- [Task description] Transcription should be exact. Include all entries.

- - -

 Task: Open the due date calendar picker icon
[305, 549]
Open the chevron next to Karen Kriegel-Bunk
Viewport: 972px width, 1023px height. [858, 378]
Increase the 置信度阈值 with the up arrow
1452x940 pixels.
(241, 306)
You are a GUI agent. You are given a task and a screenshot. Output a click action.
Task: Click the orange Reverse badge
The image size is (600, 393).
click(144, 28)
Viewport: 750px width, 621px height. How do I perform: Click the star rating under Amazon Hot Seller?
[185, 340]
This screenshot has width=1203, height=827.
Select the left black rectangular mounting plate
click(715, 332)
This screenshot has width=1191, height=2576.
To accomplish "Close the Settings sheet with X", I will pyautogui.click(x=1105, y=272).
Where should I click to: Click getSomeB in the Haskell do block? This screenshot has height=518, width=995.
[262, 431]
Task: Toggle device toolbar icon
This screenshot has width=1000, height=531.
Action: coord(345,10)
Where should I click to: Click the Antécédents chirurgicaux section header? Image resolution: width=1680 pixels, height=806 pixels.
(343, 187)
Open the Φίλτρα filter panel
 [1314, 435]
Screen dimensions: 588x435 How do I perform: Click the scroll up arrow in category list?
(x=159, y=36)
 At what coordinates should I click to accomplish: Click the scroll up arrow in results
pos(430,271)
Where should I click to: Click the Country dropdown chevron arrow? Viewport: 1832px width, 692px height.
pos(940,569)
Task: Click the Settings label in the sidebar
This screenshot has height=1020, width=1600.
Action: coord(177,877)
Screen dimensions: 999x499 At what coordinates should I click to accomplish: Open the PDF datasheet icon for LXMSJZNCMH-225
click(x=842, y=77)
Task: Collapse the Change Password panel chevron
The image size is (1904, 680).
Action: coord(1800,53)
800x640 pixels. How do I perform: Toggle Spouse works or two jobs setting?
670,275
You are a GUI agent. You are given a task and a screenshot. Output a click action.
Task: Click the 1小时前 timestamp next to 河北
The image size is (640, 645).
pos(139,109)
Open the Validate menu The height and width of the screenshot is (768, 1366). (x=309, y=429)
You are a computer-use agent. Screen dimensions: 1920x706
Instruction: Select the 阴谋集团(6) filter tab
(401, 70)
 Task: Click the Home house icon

- - -

- [Problem solution]
 Task: Open the due date calendar picker icon
[305, 549]
Open the chevron next to Karen Kriegel-Bunk
Viewport: 972px width, 1023px height. [858, 378]
Increase the 置信度阈值 with the up arrow
1452x940 pixels.
(241, 306)
You are a GUI agent. You are given a task and a screenshot. Output a click action.
Task: Click the orange Reverse badge
The image size is (600, 393).
click(144, 28)
Viewport: 750px width, 621px height. How do I perform: Click the star rating under Amazon Hot Seller?
[185, 340]
This screenshot has width=1203, height=827.
Select the left black rectangular mounting plate
click(715, 332)
This screenshot has width=1191, height=2576.
To accomplish "Close the Settings sheet with X", I will pyautogui.click(x=1105, y=272).
Where should I click to: Click getSomeB in the Haskell do block? This screenshot has height=518, width=995.
[262, 431]
Task: Toggle device toolbar icon
This screenshot has width=1000, height=531.
Action: coord(345,10)
Where should I click to: Click the Antécédents chirurgicaux section header? Image resolution: width=1680 pixels, height=806 pixels.
(343, 187)
Open the Φίλτρα filter panel
 [1314, 435]
Screen dimensions: 588x435 How do I perform: Click the scroll up arrow in category list?
(x=159, y=36)
 At what coordinates should I click to accomplish: Click the scroll up arrow in results
pos(430,271)
Where should I click to: Click the Country dropdown chevron arrow? Viewport: 1832px width, 692px height.
pos(940,569)
Task: Click the Settings label in the sidebar
This screenshot has height=1020, width=1600.
Action: coord(177,877)
Screen dimensions: 999x499 At what coordinates should I click to accomplish: Open the PDF datasheet icon for LXMSJZNCMH-225
click(x=842, y=77)
Task: Collapse the Change Password panel chevron
The image size is (1904, 680).
Action: coord(1800,53)
800x640 pixels. How do I perform: Toggle Spouse works or two jobs setting?
670,275
You are a GUI agent. You are given a task and a screenshot. Output a click action.
Task: Click the 1小时前 timestamp next to 河北
The image size is (640, 645).
pos(139,109)
Open the Validate menu The height and width of the screenshot is (768, 1366). (x=309, y=429)
You are a computer-use agent. Screen dimensions: 1920x706
Instruction: Select the 阴谋集团(6) filter tab
(401, 70)
 Task: Click the Home house icon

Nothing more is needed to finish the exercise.